Pergunta – Como o senhor analisa o escândalo do PT?
Souza – Estou vendo com bons olhos. Milhões votaram em Lula para ele destruir aquela política econômica, para fazer reforma agrária, para abrir a caixa-preta da dívida pública e para investigar as privatizações e anular boa parte dos contratos. Mas preferiu as reformas da Previdência e do Judiciário. É um governo incoerente. No que tange à corrupção estrutural, o governo Lula é tão corrupto quanto o anterior.

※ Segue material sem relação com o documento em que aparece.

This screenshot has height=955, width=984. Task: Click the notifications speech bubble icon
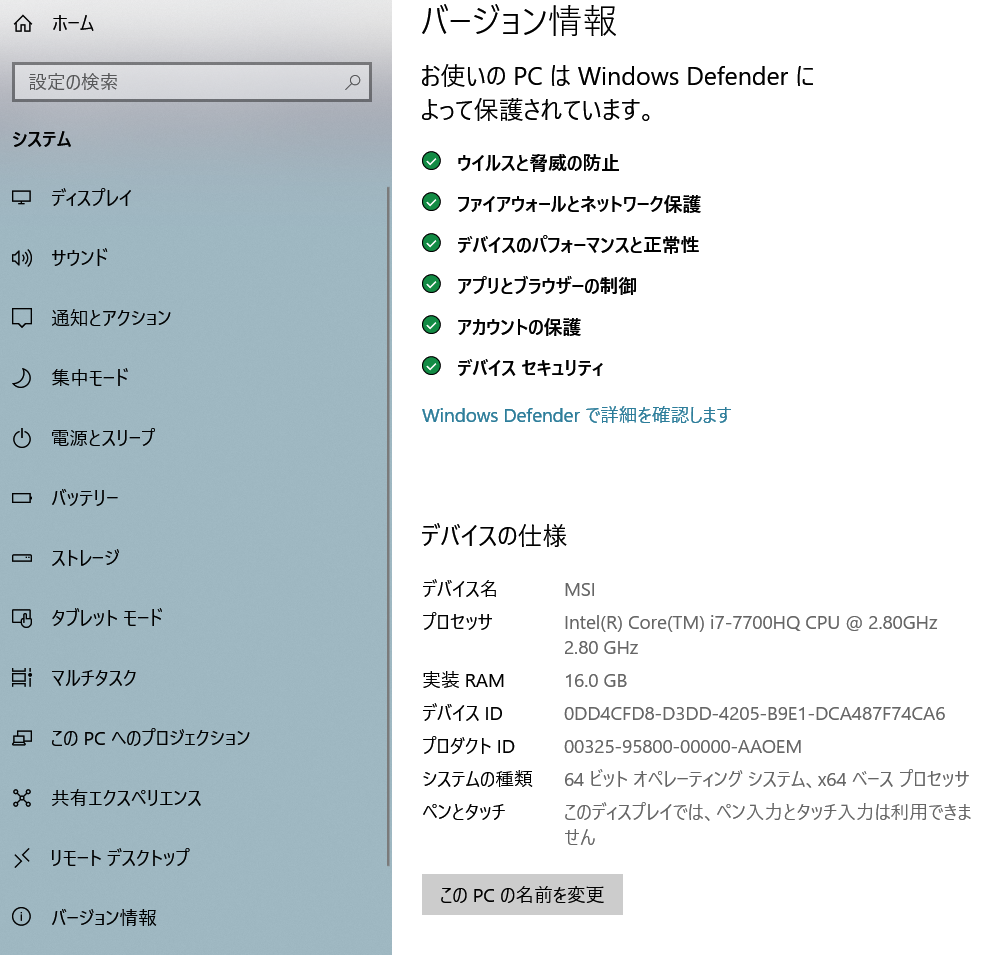coord(22,318)
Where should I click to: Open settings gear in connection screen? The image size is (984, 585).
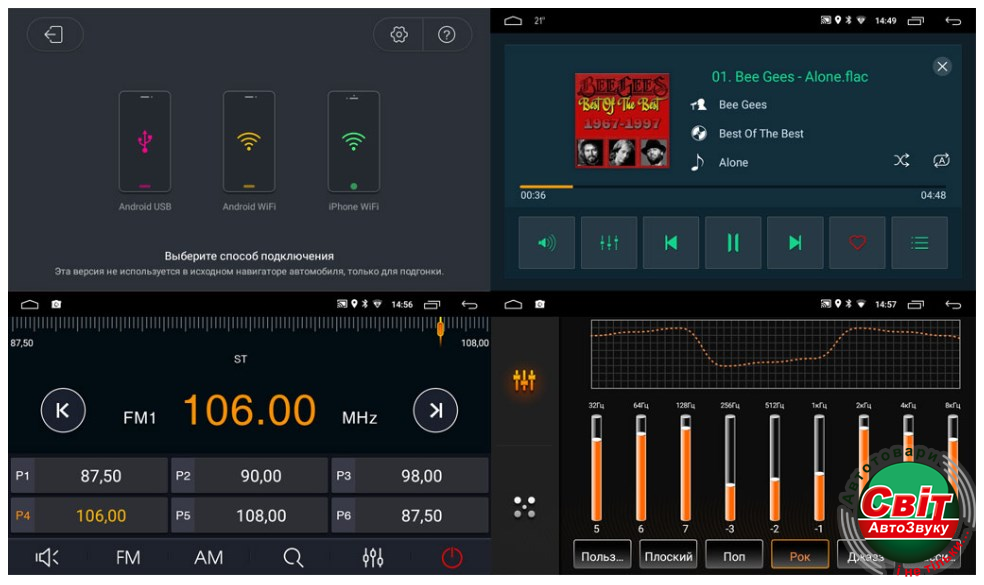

Pergunta – O PT era um partido que se dizia contra tudo isso. Onde o partido errou?
Souza – O PT é uma frente de tendências. Quem errou foi o Campo Majoritário (corrente moderada que comanda a legenda). Esse grupo, do deputado José Dirceu, errou porque deu continuidade à política econômica do outro governo. O partido tem de expulsar essas pessoas. Vejo com alegria o P-Sol, porque se cria mais um campo de militância dos trabalhadores e dos oprimidos e pobres em busca de justiça social. A esquerda é extremamente heterogênea e não está contaminada.
Pergunta – Mas a corrupção no governo do PT não é surpreendente?
Souza – Claro. Mas tenho um consolo: onde está mais provada a corrupção é nos Correios, que tem gente do PTB. A corrupção se dá mais nos ministérios não-petistas. Roberto Jefferson (deputado federal do PTB) fez denúncias na tática do gambá. Ele ataca o galinheiro de mansinho. De repente, o cachorro detecta. O gambá sai correndo e espalha mau cheiro aqui e acolá. O olfato do cachorro fica prejudicado, porque fica cheiro ruim em todo lugar, e o gambá escapa.
Pergunta – Lula sabia do
esquema?
Souza – Não tenho provas disso. Sigo a opinião da Conferência Nacional dos Bispos do Brasil (CNBB): ainda não é caso de impeachment. No governo FH também tinha caixa 2. O esquema de Delúbio Soares (ex-tesoureiro do PT) é o mesmo de Marcos Valério de Souza para servir a Eduardo Azeredo (ex-governador de Minas Gerais, hoje presidente do PSDB e senador). Há a confissão de quatro deputados do Acre que receberam dinheiro para votar na emenda da reeleição de FH.
Pergunta – É possível termos uma pizza preparada pelo presidente da Câmara dos Deputados, Severino Cavalcanti?
Souza – É possível. O cara é do partido malufista (o PP, sigla do ex-prefeito de São Paulo Paulo Maluf).
Pergunta – O senhor ainda tem um Fusca?
Souza – Tenho. Melhor seria se ressuscitassem o Gurgel ou a velha FNM. Trocaria na hora. Mas meu Fusquinha 1996 é muito bom. Tinha um 1989, que roubaram. Já me roubaram dois Fuscas. Um ficou com um ladrão por dois anos. Ele havia equipado e feito limpeza no carro. O Fusca é o melhor carro do mundo porque não corre, não mata ninguém e é econômico.